Small reduction but large population

The authors acknowledged that the absolute risk reduction number is small, especially when compared with the risk reduction seen with intensive lifestyle changes (58%) and metformin (31%), as reported in an article published in the New England of Journal of Medicine (2002 Feb 7;346:393-403). But “extrapolating to the more than 374 million adults worldwide who have prediabetes suggests that inexpensive vitamin D supplementation could delay the development of diabetes in more than 10 million people,” they said.

As for how high vitamin D levels need to be, the authors write that their research indicates that the optimal level of vitamin D in the blood needed to reduce diabetes risk may be higher than an Institute of Medicine committee recommendation in 2011.

“The blood 25-hydroxy vitamin D level needed to optimally reduce diabetes risk may be near and possibly above the range of 125-150 nmol/L (50-60 ng/mL) that the 2011 Institute of Medicine Committee to Review Dietary Reference Intakes for Calcium and Vitamin D provided as the range corresponding to the tolerable upper intake level (UL) of 4,000 IU/d for vitamin D,” the authors of the new paper said.

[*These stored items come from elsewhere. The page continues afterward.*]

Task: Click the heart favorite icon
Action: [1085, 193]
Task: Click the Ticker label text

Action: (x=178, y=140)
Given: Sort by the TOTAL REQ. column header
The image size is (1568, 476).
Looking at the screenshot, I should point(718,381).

Editorialists urge caution

In an accompanying editorial also published in the Annals of Internal Medicine, Malachi J. McKenna, MD, with the department of clinical chemistry, at St. Vincent’s University Hospital, and Mary A.T. Flynn, PhD, RD, with the Food Safety Authority of Ireland in Dublin, urge caution regarding vitamin D dosing.

They write that there are important distinctions between vitamin D supplements and vitamin D therapy, and the potential harms of high-dose vitamin D are still unclear.

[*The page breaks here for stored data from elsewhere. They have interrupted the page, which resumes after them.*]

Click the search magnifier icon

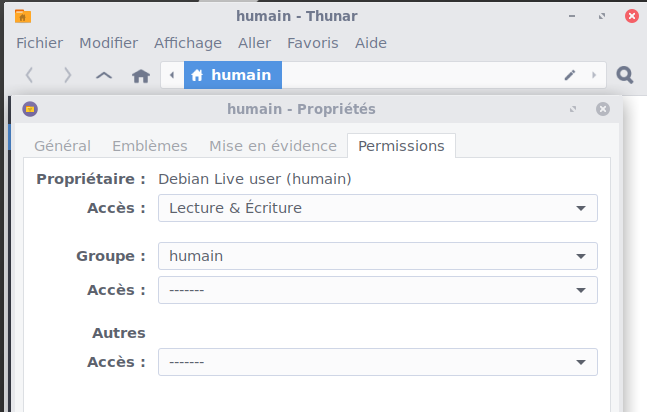[x=625, y=75]
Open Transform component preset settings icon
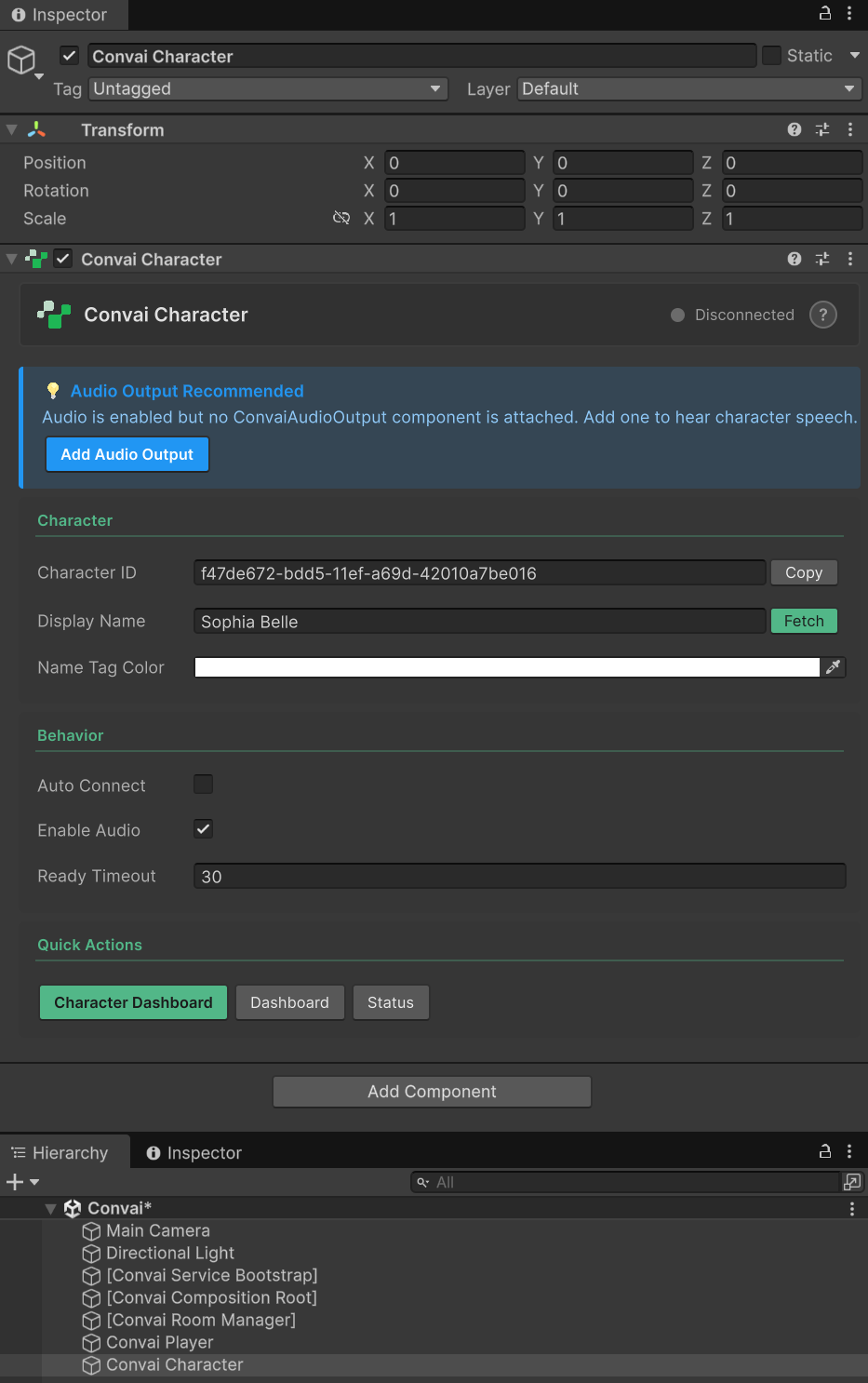Screen dimensions: 868x1383 click(x=822, y=130)
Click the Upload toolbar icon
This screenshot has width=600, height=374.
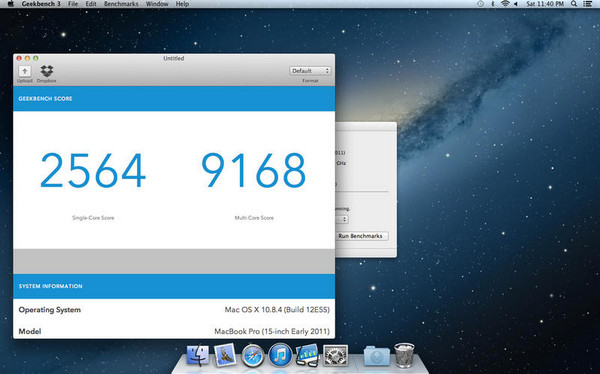(x=24, y=71)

“Vitamin D supplementation of 10 to 20 mcg (400 to 800 IU) daily can be applied safely at the population level to prevent skeletal and possibly nonskeletal disease. Very-high-dose vitamin D therapy might prevent type 2 diabetes in some patients but may also cause harm,” they note.

Dr. Pittas said in an interview that there have been some studies with high-dose vitamin D (up to 500,000 IU a year in one study) that reported an increased fall risk in older adults who had high fall risk. “However, these findings are not generalizable to other populations that are younger and at low or average fall risk, such as the prediabetes population to which the results of this meta-analysis apply,” he noted.

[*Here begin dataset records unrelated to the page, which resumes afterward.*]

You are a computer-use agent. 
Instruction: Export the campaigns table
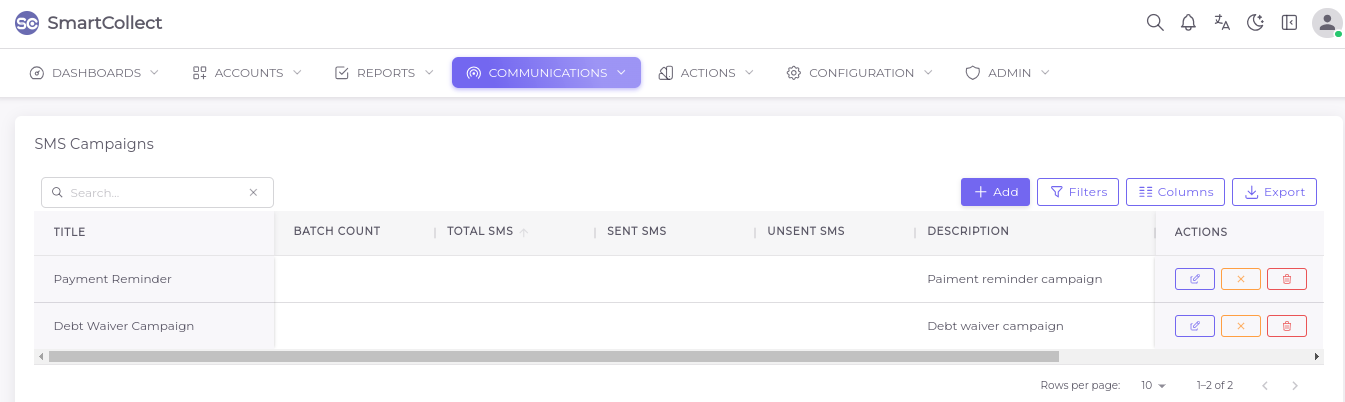click(1274, 192)
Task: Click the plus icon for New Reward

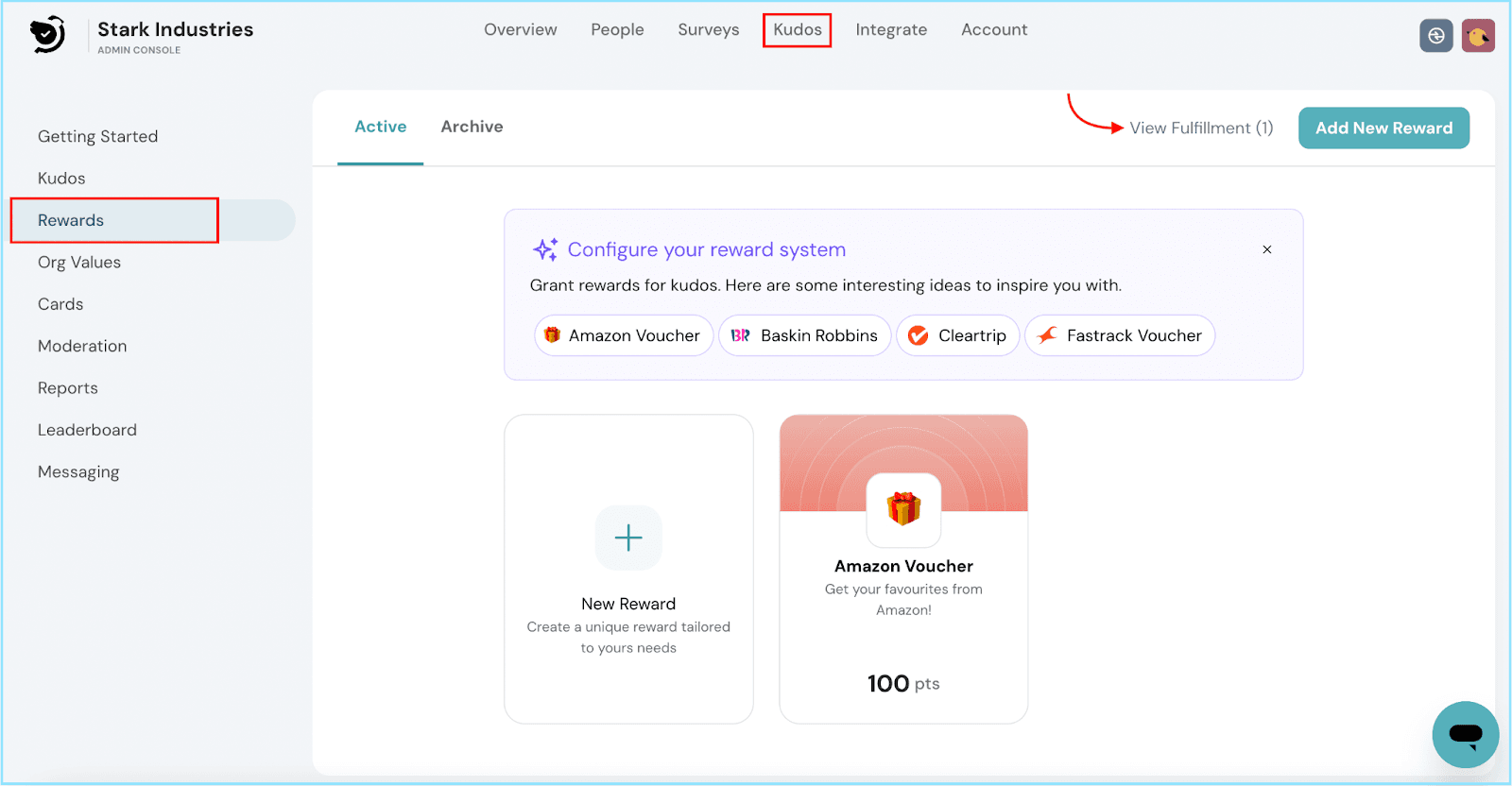Action: coord(628,538)
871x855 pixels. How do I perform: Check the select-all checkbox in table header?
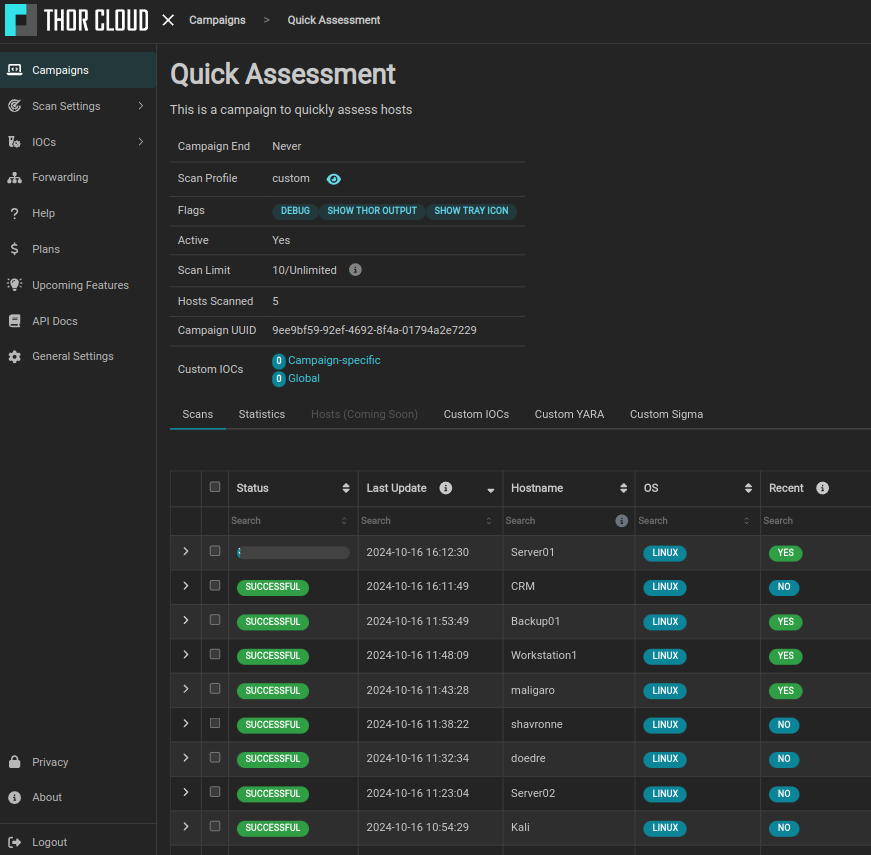[215, 487]
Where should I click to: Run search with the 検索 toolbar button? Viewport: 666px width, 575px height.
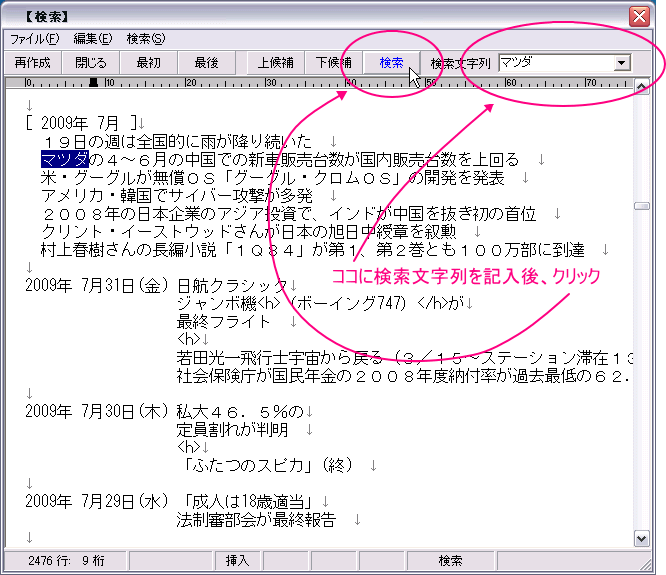(391, 62)
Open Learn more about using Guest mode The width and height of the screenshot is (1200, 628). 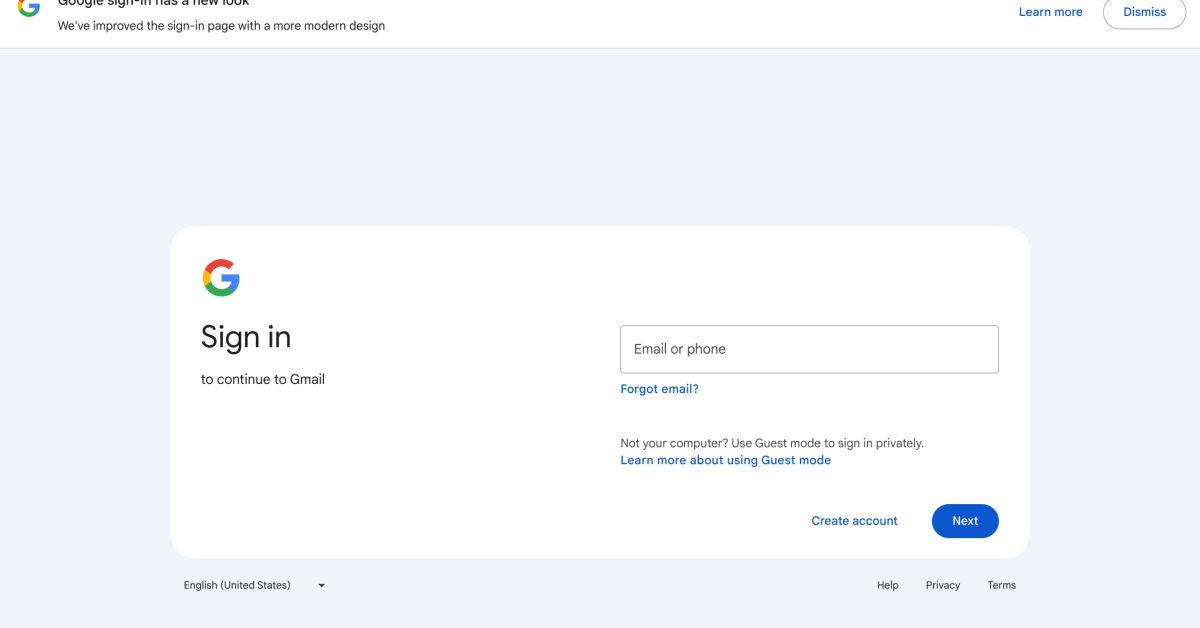click(725, 460)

“The benefit-to-risk ratio for vitamin D depends on the target population and medical condition,” Dr. Pittas said. “The editorial refers to the NAM (National Academy of Medicine) vitamin D guidelines for the general, healthy population to promote bone health. The guidelines should not be extrapolated to specific populations, for example [patients with] prediabetes,” where the vitamin D benefit-to-risk ratio would be different from that in the general population.

Dr. Pittas and colleagues caution that the people studied in this meta-analysis were at high risk for type 2 diabetes, so these results do not apply to the general healthy population. The results also should not be extrapolated to people at average risk for any type of diabetes, they add.

Several physicians either declined to comment or did not respond to requests for comment on this research.

Dr. Pittas reports the National Institutes of Health and the American Diabetes Association made payments to his institution to conduct Vitamin D-related research. He is an unpaid cochair of the Endocrine Society’s Evaluation, Treatment and Prevention of Vitamin D Deficiency Clinical Practice Guideline team.

Coauthor Dr. Jorde reports grants from Novo Nordisk Foundation, North Norwegian Regional Health Authorities, and the Research Council of Norway.

Dr. Dawson-Hughes reports she is on the DSMB for AgNovos Healthcare. AgNovos is developing a bone implant to reduce hip fracture risk and she gets a stipend from the company. She reports Helsinn Therapeutics provided anamorelin and matching placebo for an NIH-funded clinical trial.

Dr. Trikalinos was supported by the D2d study. He is a technical methodological consultant to Latham and Watkins, who is retained by Pacira Pharmaceuticals.

Dr. Angellotti has been employed by Takeda and owns stock in the company.

The editorialists report no relevant financial relationships.